Islamabad, June 19 (Reuters): Pakistan summoned the British ambassador today and told him awarding a knighthood to author Salman Rushdie was insensitive and contrary to efforts to foster understanding between religions.

Rushdie, whose novel The Satanic Verses outraged many Muslims around the world, was awarded a knighthood for services to literature in Queen Elizabeth’s birthday honours list published on Saturday.

The Pakistani parliament passed a resolution yesterday deploring the knighthood, and the religious affairs minister said the honour could be used to justify suicide bombings. He later said he did not mean such attacks would be justified.

Britain said it was concerned about the minister’s comments and nothing could justify suicide blasts.

Pakistanis protested in several cities today chanting “Death to Rushdie” and burning effigies of the Indian-born British author.

Foreign ministry spokeswoman Tasnim Aslam said British High Commissioner Robert Brinkley had been called in.

“He was told that Salman Rushdie has been a controversial figure who is known less for his literary contribution and more for his offensive and insulting writing which deeply hurts the sentiments of Muslims all over the world,” she said.

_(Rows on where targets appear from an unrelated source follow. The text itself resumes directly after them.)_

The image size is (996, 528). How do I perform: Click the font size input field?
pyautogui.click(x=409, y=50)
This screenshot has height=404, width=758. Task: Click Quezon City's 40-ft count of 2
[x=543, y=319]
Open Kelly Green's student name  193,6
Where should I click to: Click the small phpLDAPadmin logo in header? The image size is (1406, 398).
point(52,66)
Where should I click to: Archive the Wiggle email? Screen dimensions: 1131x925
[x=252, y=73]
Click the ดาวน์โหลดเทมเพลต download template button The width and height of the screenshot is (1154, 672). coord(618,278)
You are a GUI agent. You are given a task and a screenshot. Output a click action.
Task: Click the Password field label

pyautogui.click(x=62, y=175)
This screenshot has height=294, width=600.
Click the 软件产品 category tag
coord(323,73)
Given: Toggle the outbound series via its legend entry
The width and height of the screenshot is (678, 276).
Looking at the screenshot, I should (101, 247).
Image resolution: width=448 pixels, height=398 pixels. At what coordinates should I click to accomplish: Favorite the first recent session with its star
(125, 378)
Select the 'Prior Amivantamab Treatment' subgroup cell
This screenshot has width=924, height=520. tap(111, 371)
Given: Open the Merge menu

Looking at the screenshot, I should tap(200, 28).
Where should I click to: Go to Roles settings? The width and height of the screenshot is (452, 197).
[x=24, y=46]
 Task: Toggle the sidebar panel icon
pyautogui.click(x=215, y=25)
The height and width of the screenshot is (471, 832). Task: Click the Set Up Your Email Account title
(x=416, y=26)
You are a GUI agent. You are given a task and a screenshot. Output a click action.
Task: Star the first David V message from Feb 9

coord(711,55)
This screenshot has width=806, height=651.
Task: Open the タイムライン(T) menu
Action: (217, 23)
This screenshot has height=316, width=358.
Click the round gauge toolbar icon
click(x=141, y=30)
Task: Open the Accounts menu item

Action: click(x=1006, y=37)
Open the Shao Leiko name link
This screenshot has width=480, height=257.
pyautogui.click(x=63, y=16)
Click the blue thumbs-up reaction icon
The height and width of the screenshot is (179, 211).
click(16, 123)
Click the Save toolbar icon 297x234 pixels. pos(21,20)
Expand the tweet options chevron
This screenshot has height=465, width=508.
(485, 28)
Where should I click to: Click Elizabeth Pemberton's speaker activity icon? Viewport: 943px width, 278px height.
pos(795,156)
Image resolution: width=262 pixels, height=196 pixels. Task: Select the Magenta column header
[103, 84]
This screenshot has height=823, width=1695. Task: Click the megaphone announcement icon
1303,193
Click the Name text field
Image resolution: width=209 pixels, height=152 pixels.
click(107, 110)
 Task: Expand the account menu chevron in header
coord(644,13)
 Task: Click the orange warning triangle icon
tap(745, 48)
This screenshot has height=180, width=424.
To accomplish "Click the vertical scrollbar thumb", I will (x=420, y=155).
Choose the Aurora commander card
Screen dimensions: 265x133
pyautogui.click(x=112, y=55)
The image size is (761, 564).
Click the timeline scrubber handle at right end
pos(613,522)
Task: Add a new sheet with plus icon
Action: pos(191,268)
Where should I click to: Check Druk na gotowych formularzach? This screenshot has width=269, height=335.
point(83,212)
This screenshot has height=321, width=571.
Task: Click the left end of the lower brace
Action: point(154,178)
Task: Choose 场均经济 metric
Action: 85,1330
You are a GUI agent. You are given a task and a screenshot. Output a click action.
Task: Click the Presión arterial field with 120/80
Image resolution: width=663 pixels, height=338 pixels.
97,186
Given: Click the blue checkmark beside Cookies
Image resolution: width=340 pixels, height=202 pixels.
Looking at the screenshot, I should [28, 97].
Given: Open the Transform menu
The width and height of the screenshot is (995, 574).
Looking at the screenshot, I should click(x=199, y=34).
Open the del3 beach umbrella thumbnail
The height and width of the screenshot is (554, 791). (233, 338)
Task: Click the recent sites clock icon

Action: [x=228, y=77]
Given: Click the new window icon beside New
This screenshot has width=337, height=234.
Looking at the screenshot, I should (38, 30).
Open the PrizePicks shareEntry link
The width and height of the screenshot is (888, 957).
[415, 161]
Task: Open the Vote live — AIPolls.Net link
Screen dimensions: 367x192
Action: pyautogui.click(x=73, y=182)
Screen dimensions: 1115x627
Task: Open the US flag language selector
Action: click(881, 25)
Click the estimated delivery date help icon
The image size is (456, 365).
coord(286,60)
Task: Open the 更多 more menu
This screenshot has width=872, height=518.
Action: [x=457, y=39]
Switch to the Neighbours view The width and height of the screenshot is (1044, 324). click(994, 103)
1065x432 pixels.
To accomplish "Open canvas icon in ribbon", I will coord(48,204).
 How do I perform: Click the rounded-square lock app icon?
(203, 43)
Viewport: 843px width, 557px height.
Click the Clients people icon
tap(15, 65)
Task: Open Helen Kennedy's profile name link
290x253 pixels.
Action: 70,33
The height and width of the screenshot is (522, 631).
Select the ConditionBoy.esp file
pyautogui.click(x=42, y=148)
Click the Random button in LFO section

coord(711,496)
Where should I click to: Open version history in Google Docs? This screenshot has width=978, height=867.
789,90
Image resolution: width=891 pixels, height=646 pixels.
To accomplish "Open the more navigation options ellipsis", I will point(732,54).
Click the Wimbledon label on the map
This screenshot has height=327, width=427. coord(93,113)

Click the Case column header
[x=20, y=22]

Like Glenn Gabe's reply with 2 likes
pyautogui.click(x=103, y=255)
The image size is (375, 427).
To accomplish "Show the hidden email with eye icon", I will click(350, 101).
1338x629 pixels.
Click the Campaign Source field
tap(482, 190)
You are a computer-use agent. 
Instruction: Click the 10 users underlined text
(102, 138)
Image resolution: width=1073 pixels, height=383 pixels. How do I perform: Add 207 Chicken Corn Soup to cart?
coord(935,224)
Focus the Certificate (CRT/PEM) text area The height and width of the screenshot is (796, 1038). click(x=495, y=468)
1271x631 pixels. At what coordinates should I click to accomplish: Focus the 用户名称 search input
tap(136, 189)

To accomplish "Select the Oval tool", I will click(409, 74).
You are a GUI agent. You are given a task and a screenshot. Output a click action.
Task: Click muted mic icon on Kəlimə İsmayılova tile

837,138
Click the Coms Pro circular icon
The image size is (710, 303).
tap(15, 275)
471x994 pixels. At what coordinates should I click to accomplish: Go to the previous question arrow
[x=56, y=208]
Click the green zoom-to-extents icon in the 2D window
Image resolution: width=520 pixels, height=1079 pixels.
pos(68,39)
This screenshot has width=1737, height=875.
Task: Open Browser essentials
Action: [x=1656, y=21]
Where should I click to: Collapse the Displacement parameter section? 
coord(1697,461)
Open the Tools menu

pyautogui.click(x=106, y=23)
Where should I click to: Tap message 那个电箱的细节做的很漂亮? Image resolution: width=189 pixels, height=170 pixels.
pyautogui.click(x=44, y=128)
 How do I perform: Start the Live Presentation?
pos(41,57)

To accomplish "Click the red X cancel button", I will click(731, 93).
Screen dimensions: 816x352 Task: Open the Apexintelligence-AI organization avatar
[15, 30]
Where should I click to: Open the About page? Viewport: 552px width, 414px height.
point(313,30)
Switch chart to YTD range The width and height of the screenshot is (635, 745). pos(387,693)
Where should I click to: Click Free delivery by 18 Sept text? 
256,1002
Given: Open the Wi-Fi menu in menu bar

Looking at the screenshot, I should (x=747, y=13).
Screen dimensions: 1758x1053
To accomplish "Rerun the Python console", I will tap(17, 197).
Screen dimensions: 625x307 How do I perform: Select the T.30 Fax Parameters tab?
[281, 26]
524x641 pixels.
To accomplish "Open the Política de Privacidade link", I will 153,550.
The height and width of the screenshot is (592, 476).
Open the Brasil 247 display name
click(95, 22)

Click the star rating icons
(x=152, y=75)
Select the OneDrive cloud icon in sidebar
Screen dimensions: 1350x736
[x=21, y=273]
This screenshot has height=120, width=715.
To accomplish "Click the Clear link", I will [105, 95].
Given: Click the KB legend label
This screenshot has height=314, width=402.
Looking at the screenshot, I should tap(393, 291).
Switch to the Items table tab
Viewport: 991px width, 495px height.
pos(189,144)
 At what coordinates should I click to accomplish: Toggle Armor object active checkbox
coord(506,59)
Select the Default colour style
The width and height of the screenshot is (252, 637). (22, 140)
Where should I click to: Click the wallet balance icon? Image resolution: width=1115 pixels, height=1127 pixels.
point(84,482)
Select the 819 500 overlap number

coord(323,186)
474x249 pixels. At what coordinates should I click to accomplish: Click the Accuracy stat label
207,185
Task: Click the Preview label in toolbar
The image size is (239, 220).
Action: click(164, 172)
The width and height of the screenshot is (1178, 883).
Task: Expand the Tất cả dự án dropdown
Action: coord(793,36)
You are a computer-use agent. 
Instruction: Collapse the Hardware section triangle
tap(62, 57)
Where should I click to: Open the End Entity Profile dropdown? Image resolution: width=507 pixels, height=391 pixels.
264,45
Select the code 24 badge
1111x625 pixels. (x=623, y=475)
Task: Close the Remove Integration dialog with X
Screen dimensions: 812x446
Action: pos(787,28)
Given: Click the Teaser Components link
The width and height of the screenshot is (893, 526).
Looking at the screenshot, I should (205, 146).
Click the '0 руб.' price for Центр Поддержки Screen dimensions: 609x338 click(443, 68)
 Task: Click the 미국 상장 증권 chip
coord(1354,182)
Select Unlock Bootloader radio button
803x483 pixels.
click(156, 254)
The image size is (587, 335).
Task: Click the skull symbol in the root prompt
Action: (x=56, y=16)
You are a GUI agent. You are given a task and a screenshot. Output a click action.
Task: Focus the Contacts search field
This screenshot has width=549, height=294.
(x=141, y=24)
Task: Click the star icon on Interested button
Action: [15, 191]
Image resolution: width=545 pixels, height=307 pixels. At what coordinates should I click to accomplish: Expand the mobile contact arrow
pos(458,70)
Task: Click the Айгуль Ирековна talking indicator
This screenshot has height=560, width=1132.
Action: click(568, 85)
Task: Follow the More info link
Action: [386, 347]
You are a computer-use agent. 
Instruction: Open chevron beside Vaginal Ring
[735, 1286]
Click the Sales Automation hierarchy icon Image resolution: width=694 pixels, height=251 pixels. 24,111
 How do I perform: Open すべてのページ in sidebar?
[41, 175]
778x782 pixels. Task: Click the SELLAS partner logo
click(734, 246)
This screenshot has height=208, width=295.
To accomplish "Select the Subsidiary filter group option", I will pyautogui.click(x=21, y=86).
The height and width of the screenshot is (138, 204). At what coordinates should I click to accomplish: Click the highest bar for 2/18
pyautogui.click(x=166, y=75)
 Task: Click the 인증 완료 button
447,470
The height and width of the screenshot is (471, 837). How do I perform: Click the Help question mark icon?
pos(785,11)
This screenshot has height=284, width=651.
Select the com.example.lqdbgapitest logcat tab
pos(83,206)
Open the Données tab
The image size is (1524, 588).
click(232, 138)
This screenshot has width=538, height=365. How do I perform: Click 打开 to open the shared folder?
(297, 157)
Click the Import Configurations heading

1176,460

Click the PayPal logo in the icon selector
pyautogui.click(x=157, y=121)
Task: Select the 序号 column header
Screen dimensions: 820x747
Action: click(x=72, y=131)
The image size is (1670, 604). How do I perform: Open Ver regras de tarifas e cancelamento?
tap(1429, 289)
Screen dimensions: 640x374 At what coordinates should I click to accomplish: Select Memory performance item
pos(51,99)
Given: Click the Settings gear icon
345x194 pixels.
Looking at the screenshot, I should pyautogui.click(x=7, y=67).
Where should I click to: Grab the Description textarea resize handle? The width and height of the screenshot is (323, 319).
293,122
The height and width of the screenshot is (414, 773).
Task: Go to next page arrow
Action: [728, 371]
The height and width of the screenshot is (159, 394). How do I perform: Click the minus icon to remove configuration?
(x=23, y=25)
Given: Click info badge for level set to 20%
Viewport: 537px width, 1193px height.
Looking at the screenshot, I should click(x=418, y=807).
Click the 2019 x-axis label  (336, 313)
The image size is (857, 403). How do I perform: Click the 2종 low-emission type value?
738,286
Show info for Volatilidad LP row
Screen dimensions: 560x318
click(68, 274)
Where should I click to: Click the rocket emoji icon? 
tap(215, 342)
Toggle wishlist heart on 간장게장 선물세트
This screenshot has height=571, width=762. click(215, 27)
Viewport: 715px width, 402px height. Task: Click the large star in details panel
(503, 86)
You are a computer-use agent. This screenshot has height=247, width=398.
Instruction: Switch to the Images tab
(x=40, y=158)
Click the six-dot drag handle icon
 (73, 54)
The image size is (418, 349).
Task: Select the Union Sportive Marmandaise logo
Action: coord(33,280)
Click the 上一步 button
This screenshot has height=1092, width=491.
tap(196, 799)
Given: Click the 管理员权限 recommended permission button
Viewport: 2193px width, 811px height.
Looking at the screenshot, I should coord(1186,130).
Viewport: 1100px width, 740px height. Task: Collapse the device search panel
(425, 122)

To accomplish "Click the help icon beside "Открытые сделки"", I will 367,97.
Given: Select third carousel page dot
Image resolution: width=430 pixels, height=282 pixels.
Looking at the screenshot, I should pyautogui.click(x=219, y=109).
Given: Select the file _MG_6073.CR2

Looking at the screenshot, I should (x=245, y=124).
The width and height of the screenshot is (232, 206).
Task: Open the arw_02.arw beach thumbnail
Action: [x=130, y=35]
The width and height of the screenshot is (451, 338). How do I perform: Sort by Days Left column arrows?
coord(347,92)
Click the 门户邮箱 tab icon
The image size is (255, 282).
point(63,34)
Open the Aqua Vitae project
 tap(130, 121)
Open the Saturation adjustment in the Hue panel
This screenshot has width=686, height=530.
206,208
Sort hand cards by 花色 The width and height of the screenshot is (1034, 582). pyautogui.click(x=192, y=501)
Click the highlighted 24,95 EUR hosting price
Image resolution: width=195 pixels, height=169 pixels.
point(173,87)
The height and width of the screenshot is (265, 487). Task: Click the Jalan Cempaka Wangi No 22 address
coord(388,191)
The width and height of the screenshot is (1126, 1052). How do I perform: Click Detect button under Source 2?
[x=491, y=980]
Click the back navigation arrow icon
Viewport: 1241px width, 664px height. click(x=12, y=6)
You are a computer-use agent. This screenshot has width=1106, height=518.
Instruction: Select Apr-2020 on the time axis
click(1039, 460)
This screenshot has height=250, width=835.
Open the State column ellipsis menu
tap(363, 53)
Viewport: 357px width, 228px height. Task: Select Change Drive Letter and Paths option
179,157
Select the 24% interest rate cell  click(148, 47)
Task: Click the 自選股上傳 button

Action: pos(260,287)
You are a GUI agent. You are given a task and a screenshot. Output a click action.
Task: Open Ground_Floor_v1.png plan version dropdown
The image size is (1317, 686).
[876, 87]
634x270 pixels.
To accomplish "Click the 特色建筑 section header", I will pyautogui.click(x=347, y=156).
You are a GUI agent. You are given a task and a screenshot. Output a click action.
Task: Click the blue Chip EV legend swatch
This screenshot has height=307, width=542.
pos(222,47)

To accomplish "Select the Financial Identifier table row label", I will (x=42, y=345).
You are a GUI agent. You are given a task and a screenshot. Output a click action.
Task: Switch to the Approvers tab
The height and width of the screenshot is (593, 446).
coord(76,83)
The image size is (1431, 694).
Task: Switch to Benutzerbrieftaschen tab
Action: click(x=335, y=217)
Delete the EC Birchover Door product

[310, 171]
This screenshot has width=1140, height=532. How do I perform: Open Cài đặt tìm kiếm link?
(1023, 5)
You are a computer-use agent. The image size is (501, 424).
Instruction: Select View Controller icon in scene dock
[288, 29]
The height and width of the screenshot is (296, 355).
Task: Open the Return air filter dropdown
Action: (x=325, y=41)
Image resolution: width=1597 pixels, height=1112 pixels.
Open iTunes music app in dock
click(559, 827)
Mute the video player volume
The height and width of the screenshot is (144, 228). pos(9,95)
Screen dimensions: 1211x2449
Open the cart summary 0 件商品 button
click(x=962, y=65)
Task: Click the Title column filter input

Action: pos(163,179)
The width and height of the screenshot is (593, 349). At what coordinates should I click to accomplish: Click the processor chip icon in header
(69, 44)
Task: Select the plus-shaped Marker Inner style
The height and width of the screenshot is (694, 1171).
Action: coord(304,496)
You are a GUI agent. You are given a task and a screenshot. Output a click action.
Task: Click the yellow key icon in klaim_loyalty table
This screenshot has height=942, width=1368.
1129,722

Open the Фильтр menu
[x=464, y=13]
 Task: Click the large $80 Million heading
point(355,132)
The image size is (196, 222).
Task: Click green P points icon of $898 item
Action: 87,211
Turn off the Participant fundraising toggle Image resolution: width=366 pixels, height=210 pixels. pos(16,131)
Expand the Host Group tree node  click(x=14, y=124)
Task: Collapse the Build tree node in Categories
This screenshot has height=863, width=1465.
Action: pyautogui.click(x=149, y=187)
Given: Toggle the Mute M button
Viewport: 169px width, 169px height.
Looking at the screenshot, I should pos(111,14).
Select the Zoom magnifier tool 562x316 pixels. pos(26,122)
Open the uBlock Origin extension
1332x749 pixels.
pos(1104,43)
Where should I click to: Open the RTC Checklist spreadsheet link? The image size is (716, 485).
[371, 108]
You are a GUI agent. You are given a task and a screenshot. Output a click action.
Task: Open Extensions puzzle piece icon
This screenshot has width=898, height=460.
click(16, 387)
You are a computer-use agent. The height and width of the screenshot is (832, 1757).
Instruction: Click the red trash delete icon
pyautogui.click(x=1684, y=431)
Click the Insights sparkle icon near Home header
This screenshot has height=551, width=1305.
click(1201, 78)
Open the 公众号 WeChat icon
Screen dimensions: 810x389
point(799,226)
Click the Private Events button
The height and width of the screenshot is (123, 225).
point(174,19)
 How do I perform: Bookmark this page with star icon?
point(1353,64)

“Conferment of a knighthood on Salman Rushdie shows an utter lack of sensitivity on the part of the British government.”

Rushdie’s book prompted protests, some violent, by Muslims in many countries after it was published in 1988. Muslims say the novel blasphemed the Prophet Mohammad and ridiculed the Quran and events in early Muslim history.

Brinkley said yesterday Rushdie’s knighthood was a reflection of his contribution to literature and was not intended as an insult to Islam or the Prophet Mohammad.

Islam was the second largest religion in Britain and was regarded with the highest level of respect, he said.

Aslam said the knighthood was resented by all Muslims.

“The British High Commissioner was further told that Pakistan deplores and regrets this decision which is contrary to our common objective of building inter-civilisational and inter-religious understanding and harmony,” she said.

Religious affairs minister Mohammad Ejaz-ul-Haq again said his comments yesterday, that the knighthood could be used to justify suicide bombings, were not meant to incite violence. But he said it was a fact that the honour could motivate potential suicide bombers, and added that the knighthood should be withdrawn.

“These are things which inflame sentiments, which create provocation and which lead to spreading extremism,” Haq told a news conference.